This is a hard morning to approach Goddess words, because so many of the terms on my list are on a high spiritual energy wavelength, and overall, this morning, I am not. I couldn't get to sleep last night for hours (a more "usual" problem for me is falling asleep immediately, but waking up in the middle of the night and not getting back to sleep). There's always bounceback from my deep epiphanies, and I guess after my "step forward" post the other day, a "step backward" could have been expected -- plus, this week I am spending a few days doing something old in a new way (see my last post). I think part of what kept me up in the night is trying to envision acting from a higher, purer place. It sounds great on paper, but the logistics and reality are another story!
So this morning, when I scanned over my original list of words, most of them (whether I have already written about them or not) seemed completely insurmountable. Too much to deal with, much as I wish to add to the foundations of a more Goddess-centered world...until I came to the simple word, "bake". Aha, I thought. A word I might be able to face today.

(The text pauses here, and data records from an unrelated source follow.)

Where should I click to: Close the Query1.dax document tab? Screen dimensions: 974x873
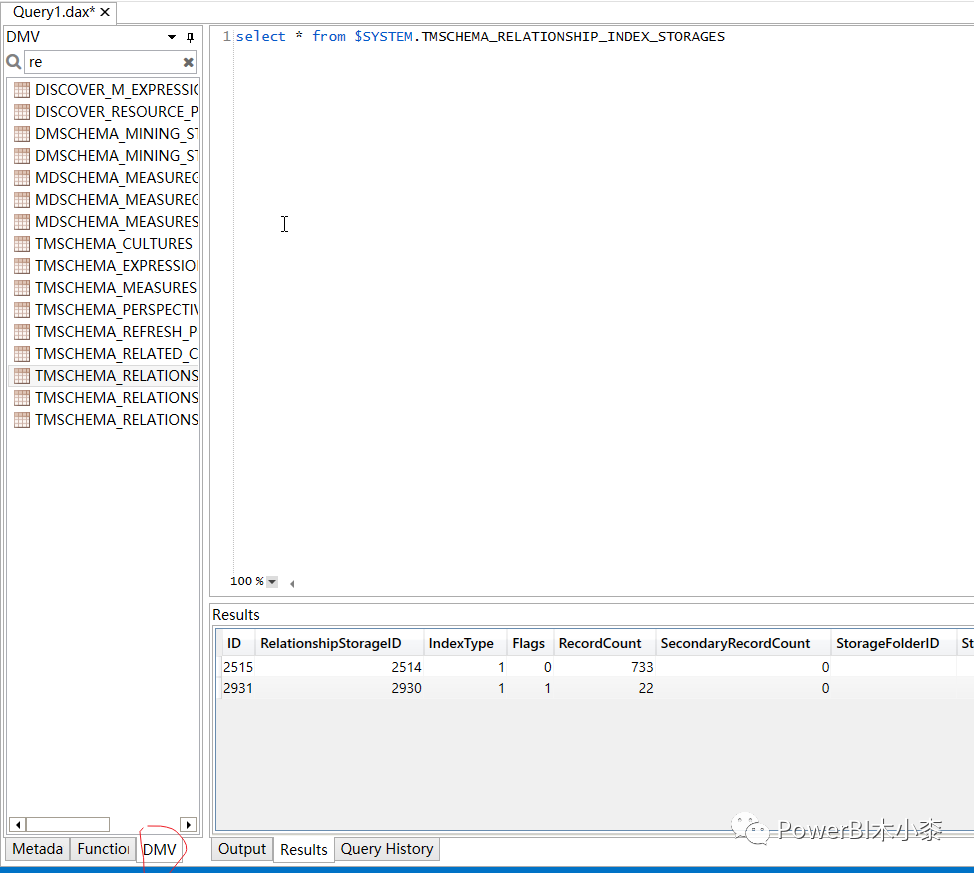104,13

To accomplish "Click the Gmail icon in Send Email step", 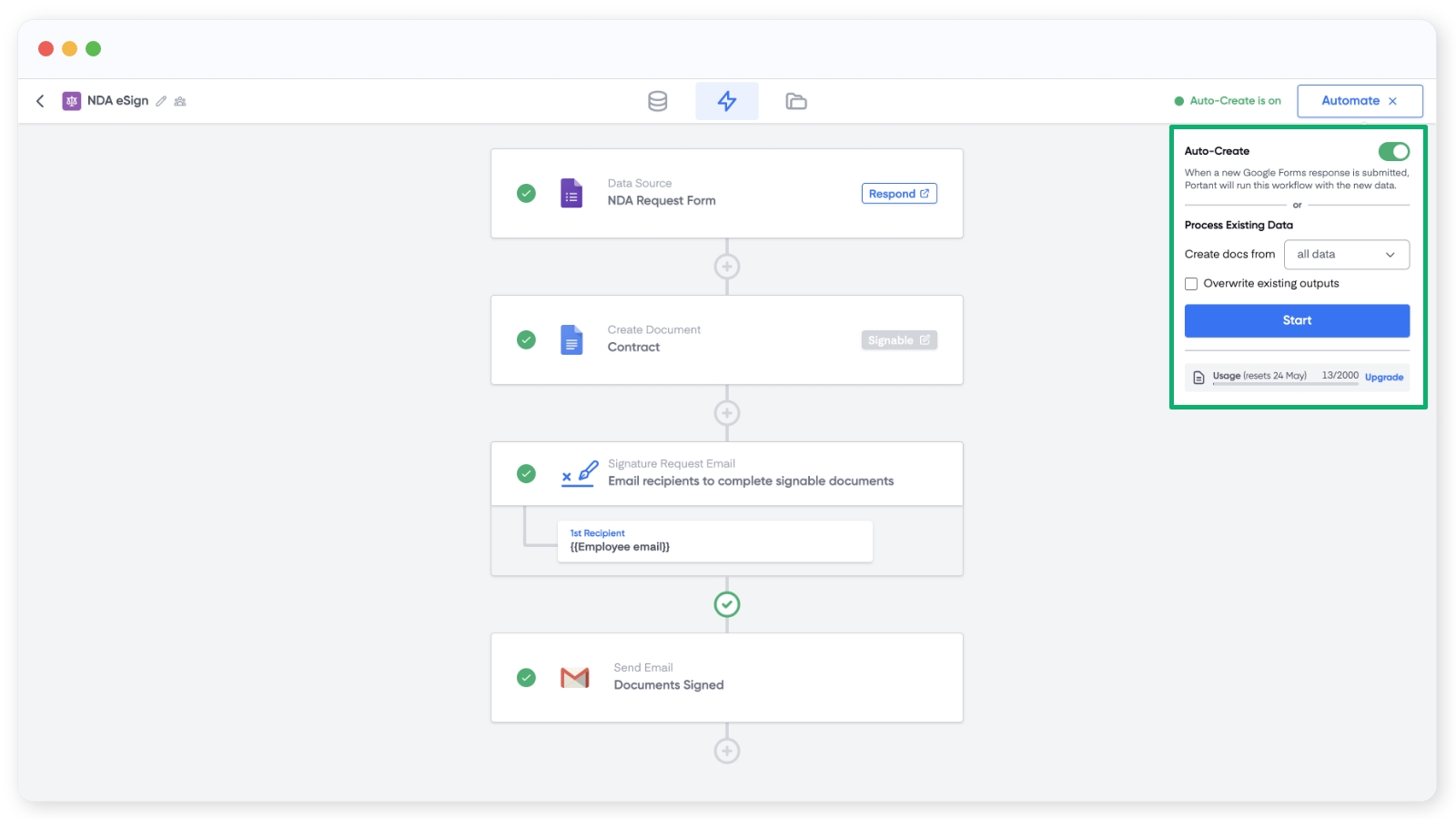I will tap(575, 678).
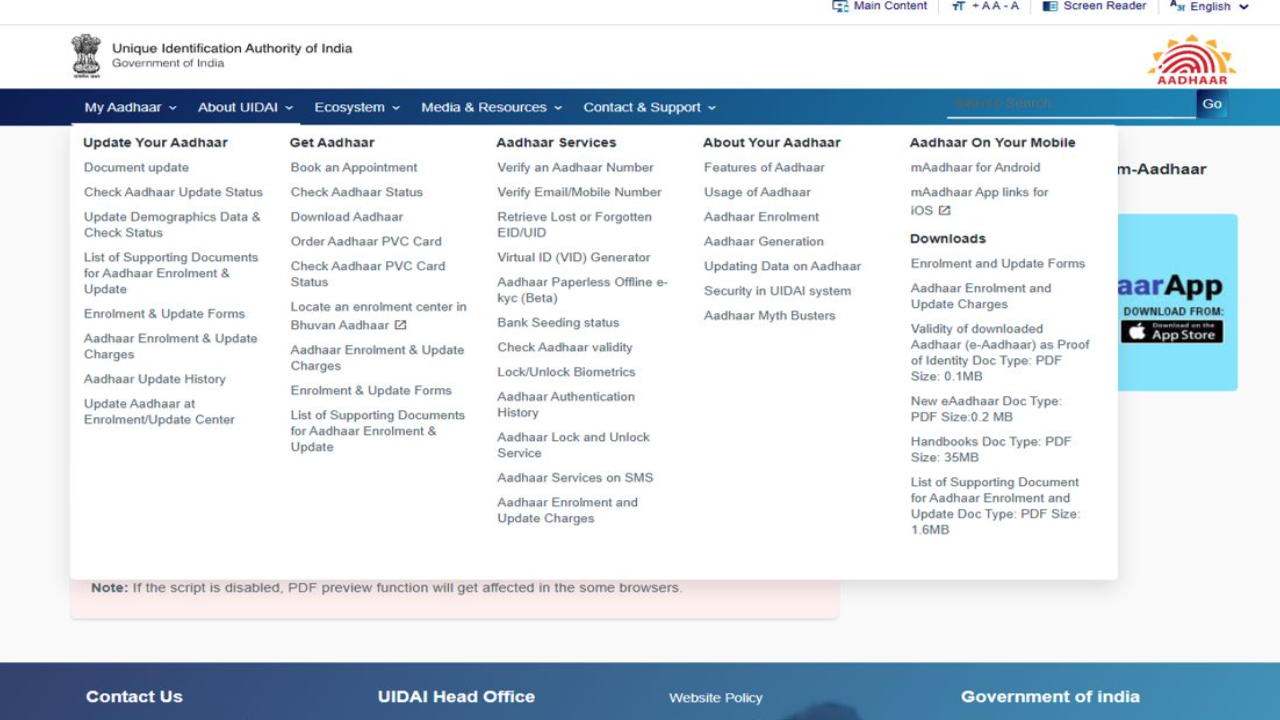Expand the Media & Resources menu

pos(491,107)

Some background. I don't quite remember when baking became important to me. My Schenectady grandmother was quite a good baker, although her daughter, my mother, was not, or at least she had zero interest in it. When Mom baked, it was from a mix. But on and off over the years, I've baked pies, especially in the fall, when I could use fresh local apples. That experience was catalyzed when a Duluth friend shared her pie crust recipe with me, using equal parts shortening and butter. I finally became a confident pie baker. (You may wish to go back to my December 8, 2017 post, "Baking Required".) I'm one of those people who sees a piece of fruit and thinks, great, what kind of pie, or bread, or crumble can I make from that?! (Or, can I paint a still life in oils?!) From 2021 to 2024, I added cookies to my repertoire in a serious way, making weekly batches which I hand-delivered to two Duluth shelters. Since coming back east, baking has become a bit more hit-or-miss again, but fresh ingredients still draw me -- yesterday, I made a crumble with fresh rhubarb, fresh frozen raspberries, and a leftover apple. Pretty tart, but yummy. I guess it is no surprise that I love to watch the "Great British Baking Show".
So what is the association with the Goddess? When I wrote this list, what was I thinking? Well, part of it must literally run deep. Almost all definitions of "baking" refer to cooking in the heat of an oven. And even though I never became pregnant in this lifetime, I am still very aware that all of us women are, in effect, ovens, potentially the place where new life "bakes". Earth herself is an oven, hot at her core, baking things that we have never seen and perhaps never will. And even though many modern ovens have glass windows in the front, there is always a bit of a mystery to the process, especially when you bake bread, Yorkshire pudding, or another item that might sink if the door opens. There is that hint of suspense -- how will it turn out? Is it baking properly? Is it rising?
Baking is an activity that virtually every woman alive has taken part in, and most women through history. (The only exception I can think of are the very rich, who are cooked and baked for, and I feel sorry for their loss!) It is creation. It is nourishment. It is love. It is for the good of the world. Apart from every other way in which stripping women of homes, food supplies, and kitchens is immoral, is depriving them of a place to cook and bake. I've experienced this in a relatively minor, nonviolent way in my vagabond life, but still, I know the frustration of not having your own cooking space, your own spice rack, your own bowls and spoons and cake pans easily at hand. Being uprooted deprives us of one of our most powerful ways of rooting, creating food for loved ones. I believe the Goddess cares about this, and is saddened by all the myriad ways that we have been lured away from doing our own baking and cooking from scratch, in community and for community.
I can only ever guess at the importance of my Goddess words to the Goddess herself, but I am proud to add them here as a definition of me. Right up there with "I am devoted to the Goddess", "I am a mystic", "I am a musician", "I am a thinker", "I am a lover", "I am a writer", "I am an artist", "I am an Aquarius", is -- "I am a baker". I think a new paradigm is currently in the oven; I smell its lovely aroma and see it rising. It won't be long now until it is born, sprung from the oven.